While he has been talking JACOB has been busy with the trunks, and the maid has brought ARKADINA her hat, coat, parasol, and gloves. The cook looks hesitatingly through the door on the right, and finally comes into the room. PAULINA comes in. MEDVIEDENKO comes in.
PAULINA
[Presenting ARKADINA with a little basket] Here are some plums for the journey. They are very sweet ones. You may want to nibble something good on the way.
ARKADINA
You are very kind, Paulina.
PAULINA
Good-bye, my dearie. If things have not been quite as you could have wished, please forgive us. [She weeps.]
ARKADINA
It has been delightful, delightful. You mustn't cry.
SORIN comes in through the door on the left, dressed in a long coat with a cape, and carrying his hat and cane. He crosses the room.
SORIN
Come, sister, it is time to start, unless you want to miss the train. I am going to get into the carriage. [He goes out.]
MEDVIEDENKO
I shall walk quickly to the station and see you off there. [He goes out.]
ARKADINA
Good-bye, all! We shall meet again next summer if we live. [The maid servant, JACOB, and the cook kiss her hand] Don't forget me. [She gives the cook a rouble] There is a rouble for all three of you.
THE COOK
Thank you, mistress; a pleasant journey to you.
JACOB
God bless you, mistress.
SHAMRAEFF
Send us a line to cheer us up. [TO TRIGORIN] Good-bye, sir.
ARKADINA
Where is Constantine? Tell him I am starting. I must say good-bye to him. [To JACOB] I gave the cook a rouble for all three of you.

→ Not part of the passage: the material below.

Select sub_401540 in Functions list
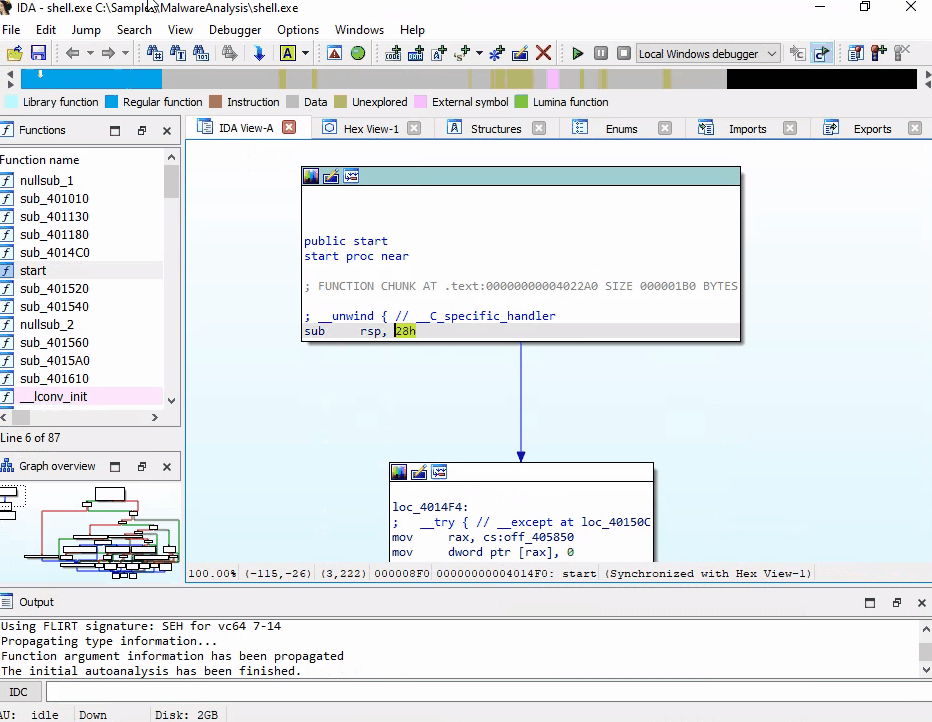pyautogui.click(x=54, y=306)

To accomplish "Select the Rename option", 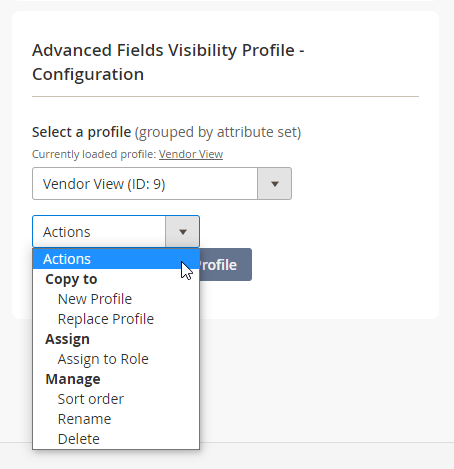I will [x=84, y=419].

All go out through the door on the right. The stage remains empty. Sounds of farewell are heard. The maid comes running back to fetch the basket of plums which has been forgotten. TRIGORIN comes back.
TRIGORIN
I had forgotten my cane. I think I left it on the terrace. [He goes toward the door on the right and meets NINA, who comes in at that moment] Is that you? We are off.
NINA
I knew we should meet again. [With emotion] I have come to an irrevocable decision, the die is cast: I am going on the stage. I am deserting my father and abandoning everything. I am beginning life anew. I am going, as you are, to Moscow. We shall meet there.
TRIGORIN
[Glancing about him] Go to the Hotel Slavianski Bazar. Let me know as soon as you get there. I shall be at the Grosholski House in Moltchanofka Street. I must go now. [A pause.]
NINA
Just one more minute!
TRIGORIN
[In a low voice] You are so beautiful! What bliss to think that I shall see you again so soon! [She sinks on his breast] I shall see those glorious eyes again, that wonderful, ineffably tender smile, those gentle features with their expression of angelic purity! My darling! [A prolonged kiss.]
The curtain falls.
Two years elapse between the third and fourth acts.